__Work required__. Below are some records; return each one exactly.

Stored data
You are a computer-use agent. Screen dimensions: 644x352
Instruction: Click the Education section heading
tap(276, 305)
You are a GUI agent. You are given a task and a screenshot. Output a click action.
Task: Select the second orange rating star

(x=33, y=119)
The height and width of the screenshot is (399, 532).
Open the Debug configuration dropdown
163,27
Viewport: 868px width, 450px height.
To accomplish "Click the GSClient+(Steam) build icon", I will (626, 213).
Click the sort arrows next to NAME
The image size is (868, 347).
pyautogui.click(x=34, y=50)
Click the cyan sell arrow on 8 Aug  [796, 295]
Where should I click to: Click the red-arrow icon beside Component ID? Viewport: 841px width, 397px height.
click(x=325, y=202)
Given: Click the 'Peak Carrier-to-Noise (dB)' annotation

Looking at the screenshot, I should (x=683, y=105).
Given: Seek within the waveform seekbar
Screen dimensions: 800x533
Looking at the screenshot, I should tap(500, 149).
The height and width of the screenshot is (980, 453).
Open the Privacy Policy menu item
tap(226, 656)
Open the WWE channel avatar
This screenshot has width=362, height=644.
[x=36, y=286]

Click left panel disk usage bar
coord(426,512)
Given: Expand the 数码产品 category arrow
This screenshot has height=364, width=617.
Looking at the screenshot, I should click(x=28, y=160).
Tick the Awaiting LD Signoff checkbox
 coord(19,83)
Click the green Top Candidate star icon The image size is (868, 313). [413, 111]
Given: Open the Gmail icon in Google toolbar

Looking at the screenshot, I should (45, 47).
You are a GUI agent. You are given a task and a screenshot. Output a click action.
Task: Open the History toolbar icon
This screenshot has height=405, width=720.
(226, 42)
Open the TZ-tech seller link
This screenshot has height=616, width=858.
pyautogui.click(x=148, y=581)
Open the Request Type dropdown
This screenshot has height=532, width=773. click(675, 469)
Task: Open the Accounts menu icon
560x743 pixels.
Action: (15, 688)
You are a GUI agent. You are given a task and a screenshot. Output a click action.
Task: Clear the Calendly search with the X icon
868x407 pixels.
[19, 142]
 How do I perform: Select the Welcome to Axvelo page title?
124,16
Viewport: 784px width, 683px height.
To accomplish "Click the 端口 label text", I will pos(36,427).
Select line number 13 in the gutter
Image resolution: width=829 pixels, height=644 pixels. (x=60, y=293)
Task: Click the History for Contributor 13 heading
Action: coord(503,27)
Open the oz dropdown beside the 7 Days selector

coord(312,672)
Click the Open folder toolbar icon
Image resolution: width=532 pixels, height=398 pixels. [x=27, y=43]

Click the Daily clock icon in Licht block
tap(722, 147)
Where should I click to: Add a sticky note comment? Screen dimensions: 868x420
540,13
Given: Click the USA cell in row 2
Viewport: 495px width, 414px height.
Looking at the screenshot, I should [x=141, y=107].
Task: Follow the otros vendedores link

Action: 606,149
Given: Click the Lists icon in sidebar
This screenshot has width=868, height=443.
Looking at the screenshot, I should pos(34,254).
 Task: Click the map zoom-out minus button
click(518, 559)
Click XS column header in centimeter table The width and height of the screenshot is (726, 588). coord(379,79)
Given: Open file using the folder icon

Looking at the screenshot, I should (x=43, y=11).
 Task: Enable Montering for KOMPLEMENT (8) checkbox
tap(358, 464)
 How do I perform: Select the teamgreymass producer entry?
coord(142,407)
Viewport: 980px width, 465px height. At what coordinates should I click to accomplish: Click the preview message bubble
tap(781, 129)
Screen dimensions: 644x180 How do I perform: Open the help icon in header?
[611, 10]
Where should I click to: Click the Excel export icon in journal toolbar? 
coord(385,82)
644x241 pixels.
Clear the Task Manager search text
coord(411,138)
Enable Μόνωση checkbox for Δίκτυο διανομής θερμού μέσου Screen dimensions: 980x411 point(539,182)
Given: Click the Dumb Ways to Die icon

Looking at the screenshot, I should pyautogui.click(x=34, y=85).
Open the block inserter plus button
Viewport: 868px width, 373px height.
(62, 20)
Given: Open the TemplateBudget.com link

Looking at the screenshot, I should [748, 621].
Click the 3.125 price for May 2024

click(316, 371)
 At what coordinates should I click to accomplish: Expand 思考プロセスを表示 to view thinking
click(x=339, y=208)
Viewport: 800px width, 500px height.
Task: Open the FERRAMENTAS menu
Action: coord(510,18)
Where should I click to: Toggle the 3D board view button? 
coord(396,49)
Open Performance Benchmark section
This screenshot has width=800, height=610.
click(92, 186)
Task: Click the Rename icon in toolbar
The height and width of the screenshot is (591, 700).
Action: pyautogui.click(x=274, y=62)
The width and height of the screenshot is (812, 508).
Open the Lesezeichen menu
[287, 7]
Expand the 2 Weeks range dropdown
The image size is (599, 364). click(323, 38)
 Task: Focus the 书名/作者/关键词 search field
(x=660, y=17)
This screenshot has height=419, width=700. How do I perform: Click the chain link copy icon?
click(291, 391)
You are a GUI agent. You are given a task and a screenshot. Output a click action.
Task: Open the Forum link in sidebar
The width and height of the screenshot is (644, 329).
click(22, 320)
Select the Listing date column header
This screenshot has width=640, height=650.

__Response below__.
You are a computer-use agent. Screen dimensions: 644x352
Instruction: Click the Education section heading
tap(276, 305)
You are a GUI agent. You are given a task and a screenshot. Output a click action.
Task: Select the second orange rating star

(x=33, y=119)
The height and width of the screenshot is (399, 532).
Open the Debug configuration dropdown
163,27
Viewport: 868px width, 450px height.
To accomplish "Click the GSClient+(Steam) build icon", I will (626, 213).
Click the sort arrows next to NAME
The image size is (868, 347).
pyautogui.click(x=34, y=50)
Click the cyan sell arrow on 8 Aug  [796, 295]
Where should I click to: Click the red-arrow icon beside Component ID? Viewport: 841px width, 397px height.
click(x=325, y=202)
Given: Click the 'Peak Carrier-to-Noise (dB)' annotation

Looking at the screenshot, I should (x=683, y=105).
Given: Seek within the waveform seekbar
Screen dimensions: 800x533
Looking at the screenshot, I should tap(500, 149).
The height and width of the screenshot is (980, 453).
Open the Privacy Policy menu item
tap(226, 656)
Open the WWE channel avatar
This screenshot has width=362, height=644.
[x=36, y=286]

Click left panel disk usage bar
coord(426,512)
Given: Expand the 数码产品 category arrow
This screenshot has height=364, width=617.
Looking at the screenshot, I should click(x=28, y=160).
Tick the Awaiting LD Signoff checkbox
 coord(19,83)
Click the green Top Candidate star icon The image size is (868, 313). [413, 111]
Given: Open the Gmail icon in Google toolbar

Looking at the screenshot, I should (45, 47).
You are a GUI agent. You are given a task and a screenshot. Output a click action.
Task: Open the History toolbar icon
This screenshot has height=405, width=720.
(226, 42)
Open the TZ-tech seller link
This screenshot has height=616, width=858.
pyautogui.click(x=148, y=581)
Open the Request Type dropdown
This screenshot has height=532, width=773. click(675, 469)
Task: Open the Accounts menu icon
560x743 pixels.
Action: (15, 688)
You are a GUI agent. You are given a task and a screenshot. Output a click action.
Task: Clear the Calendly search with the X icon
868x407 pixels.
[19, 142]
 How do I perform: Select the Welcome to Axvelo page title?
124,16
Viewport: 784px width, 683px height.
To accomplish "Click the 端口 label text", I will pos(36,427).
Select line number 13 in the gutter
Image resolution: width=829 pixels, height=644 pixels. (x=60, y=293)
Task: Click the History for Contributor 13 heading
Action: coord(503,27)
Open the oz dropdown beside the 7 Days selector

coord(312,672)
Click the Open folder toolbar icon
Image resolution: width=532 pixels, height=398 pixels. [x=27, y=43]

Click the Daily clock icon in Licht block
tap(722, 147)
Where should I click to: Add a sticky note comment? Screen dimensions: 868x420
540,13
Given: Click the USA cell in row 2
Viewport: 495px width, 414px height.
Looking at the screenshot, I should [x=141, y=107].
Task: Follow the otros vendedores link

Action: 606,149
Given: Click the Lists icon in sidebar
This screenshot has width=868, height=443.
Looking at the screenshot, I should pos(34,254).
 Task: Click the map zoom-out minus button
click(518, 559)
Click XS column header in centimeter table The width and height of the screenshot is (726, 588). coord(379,79)
Given: Open file using the folder icon

Looking at the screenshot, I should (x=43, y=11).
 Task: Enable Montering for KOMPLEMENT (8) checkbox
tap(358, 464)
 How do I perform: Select the teamgreymass producer entry?
coord(142,407)
Viewport: 980px width, 465px height. At what coordinates should I click to accomplish: Click the preview message bubble
tap(781, 129)
Screen dimensions: 644x180 How do I perform: Open the help icon in header?
[611, 10]
Where should I click to: Click the Excel export icon in journal toolbar? 
coord(385,82)
644x241 pixels.
Clear the Task Manager search text
coord(411,138)
Enable Μόνωση checkbox for Δίκτυο διανομής θερμού μέσου Screen dimensions: 980x411 point(539,182)
Given: Click the Dumb Ways to Die icon

Looking at the screenshot, I should pyautogui.click(x=34, y=85).
Open the block inserter plus button
Viewport: 868px width, 373px height.
(62, 20)
Given: Open the TemplateBudget.com link

Looking at the screenshot, I should [748, 621].
Click the 3.125 price for May 2024

click(316, 371)
 At what coordinates should I click to accomplish: Expand 思考プロセスを表示 to view thinking
click(x=339, y=208)
Viewport: 800px width, 500px height.
Task: Open the FERRAMENTAS menu
Action: coord(510,18)
Where should I click to: Toggle the 3D board view button? 
coord(396,49)
Open Performance Benchmark section
This screenshot has width=800, height=610.
click(92, 186)
Task: Click the Rename icon in toolbar
The height and width of the screenshot is (591, 700).
Action: pyautogui.click(x=274, y=62)
The width and height of the screenshot is (812, 508).
Open the Lesezeichen menu
[287, 7]
Expand the 2 Weeks range dropdown
The image size is (599, 364). click(323, 38)
 Task: Focus the 书名/作者/关键词 search field
(x=660, y=17)
This screenshot has height=419, width=700. How do I perform: Click the chain link copy icon?
click(291, 391)
You are a GUI agent. You are given a task and a screenshot. Output a click action.
Task: Open the Forum link in sidebar
The width and height of the screenshot is (644, 329).
click(22, 320)
Select the Listing date column header
This screenshot has width=640, height=650.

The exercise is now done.